SET EXERCISE -
How many lines in the entries below contain the string "MAIN"? Reply with the number alone.

*** PROVIDED DATA

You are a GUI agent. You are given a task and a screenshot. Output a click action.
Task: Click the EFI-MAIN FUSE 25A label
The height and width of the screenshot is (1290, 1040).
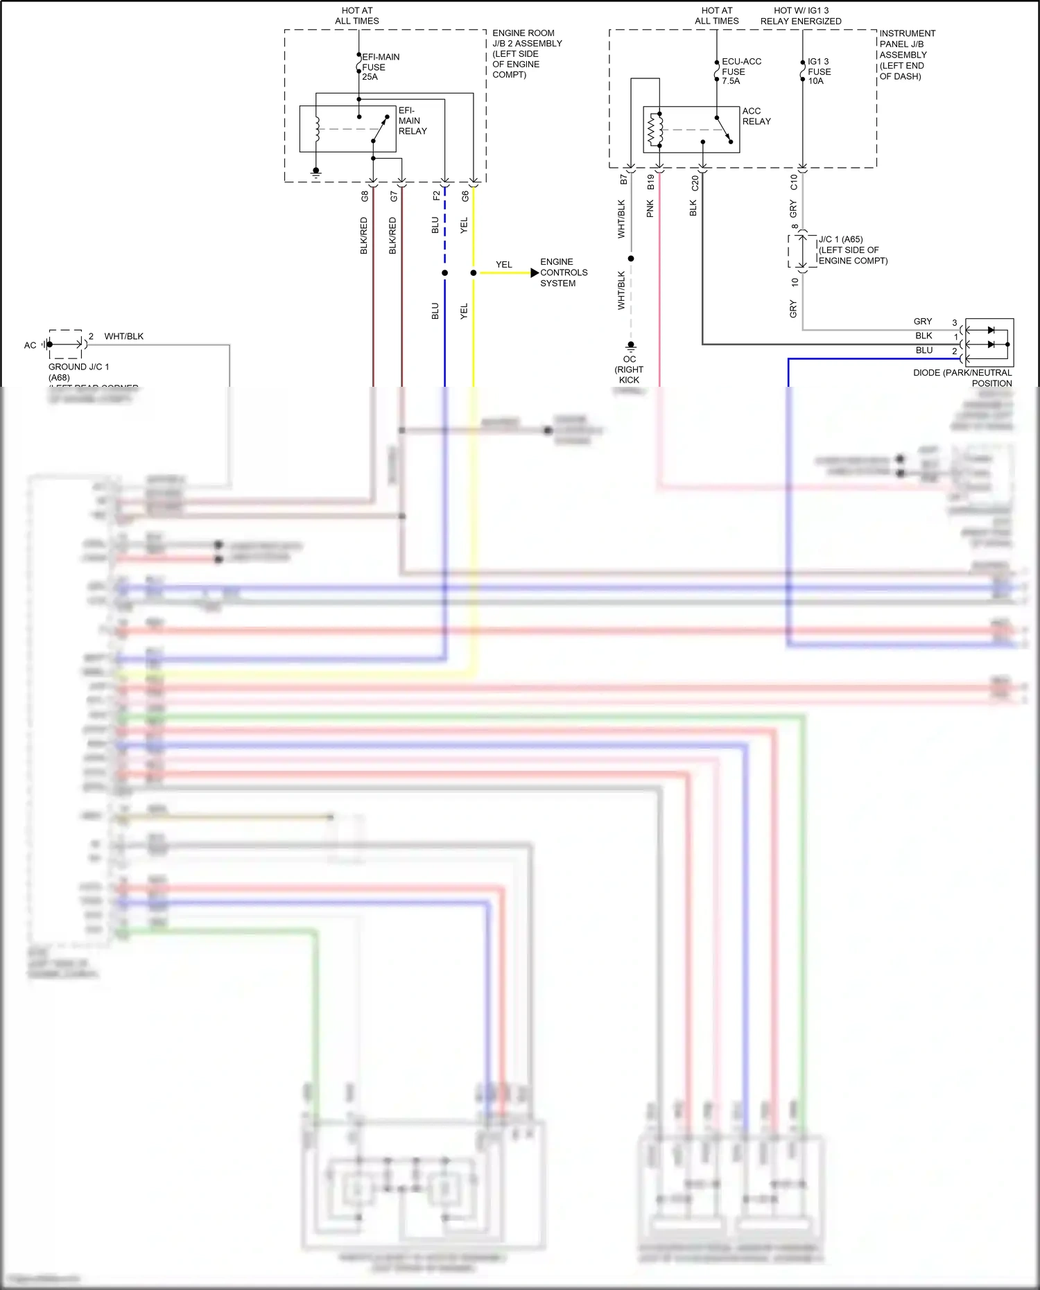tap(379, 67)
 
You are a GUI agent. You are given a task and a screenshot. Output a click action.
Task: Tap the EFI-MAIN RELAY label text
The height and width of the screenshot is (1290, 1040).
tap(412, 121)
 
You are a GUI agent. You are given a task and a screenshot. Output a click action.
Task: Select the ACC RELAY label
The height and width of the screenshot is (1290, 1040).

******
*** PROVIDED DATA

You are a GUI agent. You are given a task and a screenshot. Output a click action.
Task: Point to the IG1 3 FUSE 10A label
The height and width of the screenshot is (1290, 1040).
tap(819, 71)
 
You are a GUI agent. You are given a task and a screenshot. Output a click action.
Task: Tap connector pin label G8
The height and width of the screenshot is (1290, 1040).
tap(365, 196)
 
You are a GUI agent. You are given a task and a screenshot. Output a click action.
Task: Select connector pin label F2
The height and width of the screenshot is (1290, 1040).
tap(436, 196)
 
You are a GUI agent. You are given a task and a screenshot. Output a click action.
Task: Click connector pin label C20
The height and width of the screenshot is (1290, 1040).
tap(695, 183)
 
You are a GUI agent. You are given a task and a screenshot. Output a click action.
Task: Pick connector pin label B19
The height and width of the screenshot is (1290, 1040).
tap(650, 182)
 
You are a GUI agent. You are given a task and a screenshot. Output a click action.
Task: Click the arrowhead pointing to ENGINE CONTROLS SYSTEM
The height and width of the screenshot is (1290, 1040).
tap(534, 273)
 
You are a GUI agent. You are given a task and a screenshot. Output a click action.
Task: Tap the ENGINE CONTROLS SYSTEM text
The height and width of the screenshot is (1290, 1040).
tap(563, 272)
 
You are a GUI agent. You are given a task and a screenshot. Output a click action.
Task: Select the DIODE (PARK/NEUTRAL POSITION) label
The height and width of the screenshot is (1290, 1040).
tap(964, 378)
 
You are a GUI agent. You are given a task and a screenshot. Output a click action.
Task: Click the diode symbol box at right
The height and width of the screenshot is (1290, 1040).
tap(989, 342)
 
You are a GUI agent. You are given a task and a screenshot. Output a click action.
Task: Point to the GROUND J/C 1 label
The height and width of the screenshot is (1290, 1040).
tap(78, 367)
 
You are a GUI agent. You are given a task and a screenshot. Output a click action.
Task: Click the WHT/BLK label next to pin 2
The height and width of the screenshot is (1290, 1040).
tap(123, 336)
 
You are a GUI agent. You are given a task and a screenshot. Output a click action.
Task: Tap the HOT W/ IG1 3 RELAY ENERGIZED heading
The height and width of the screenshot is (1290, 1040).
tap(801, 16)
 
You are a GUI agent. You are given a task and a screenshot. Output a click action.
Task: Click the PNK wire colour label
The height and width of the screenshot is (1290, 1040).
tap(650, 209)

******
*** PROVIDED DATA

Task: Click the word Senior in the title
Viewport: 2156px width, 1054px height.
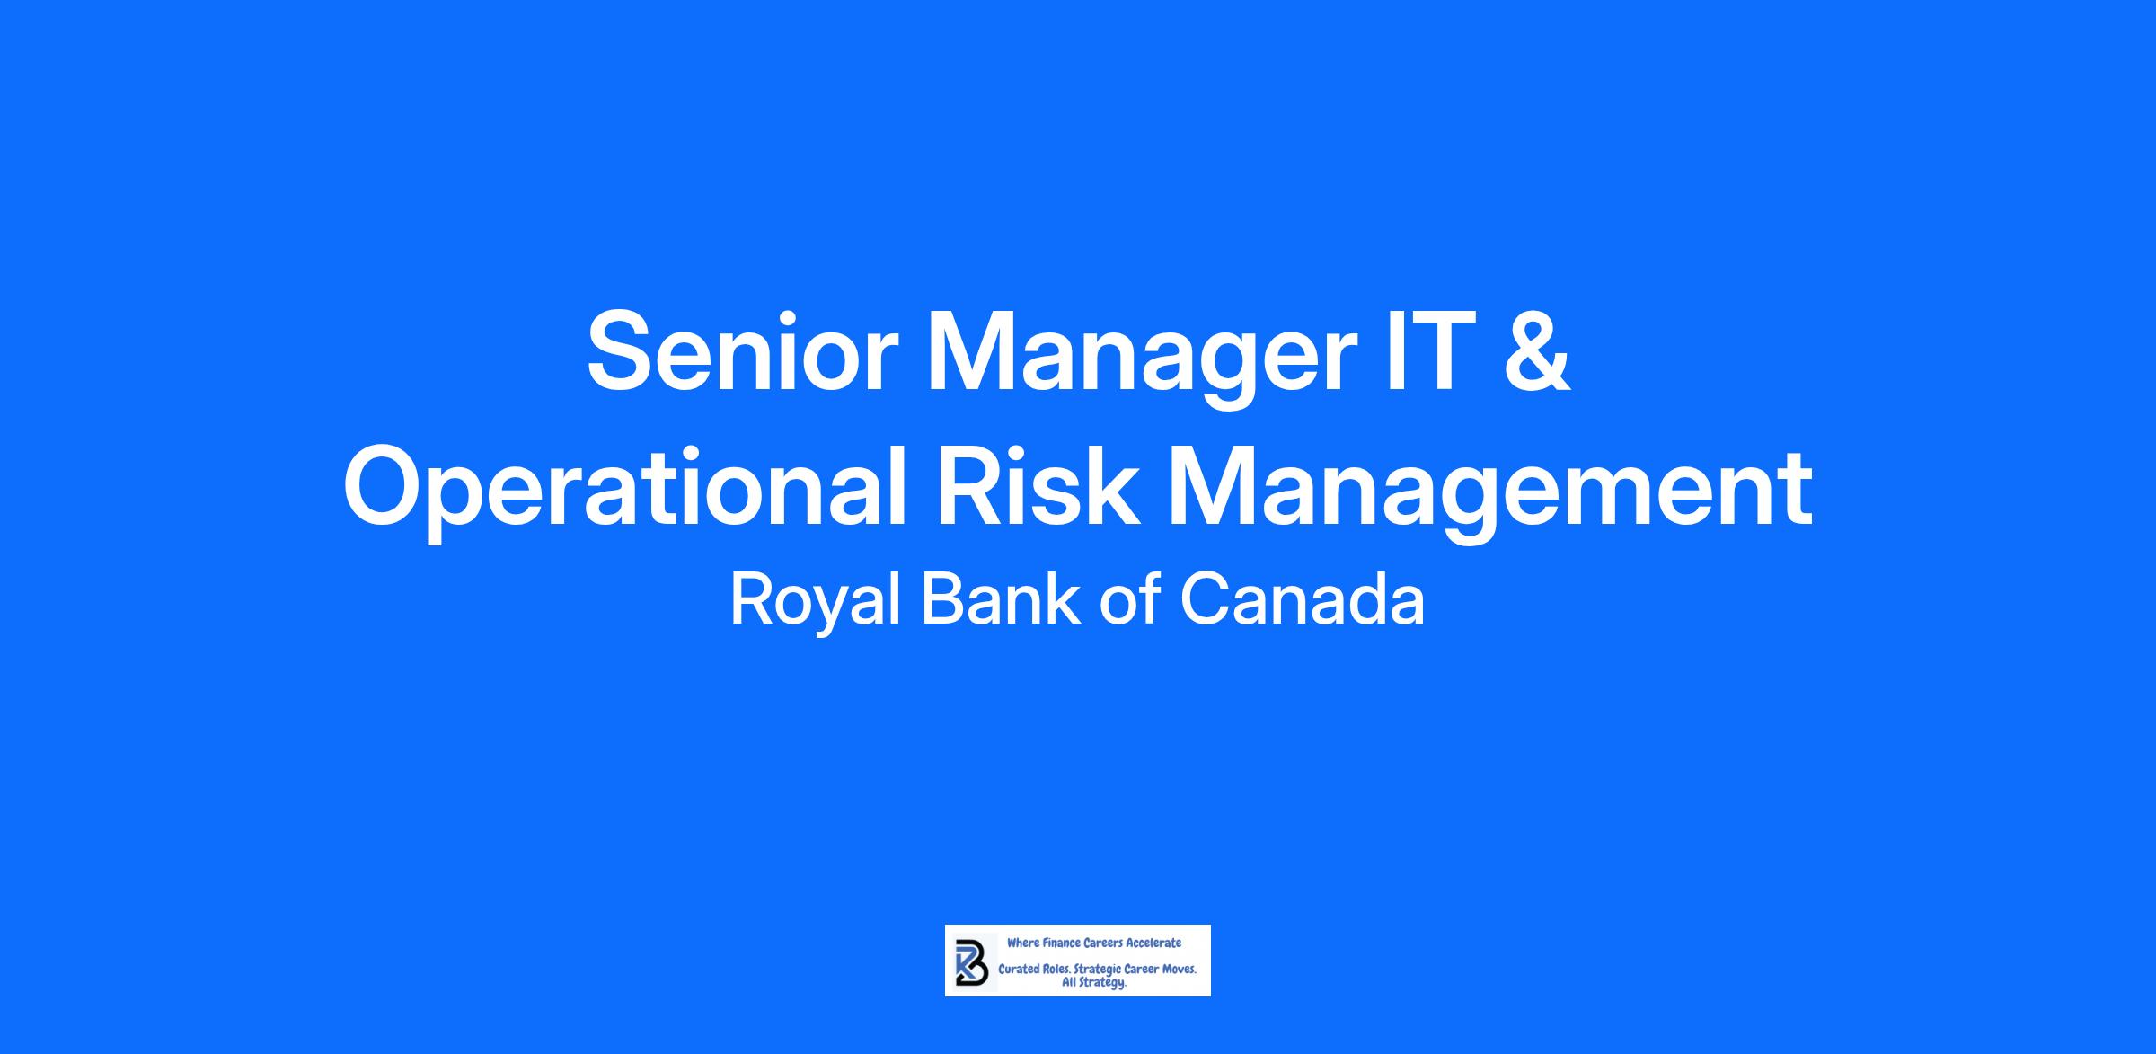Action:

******

COMPLETED TASK -
2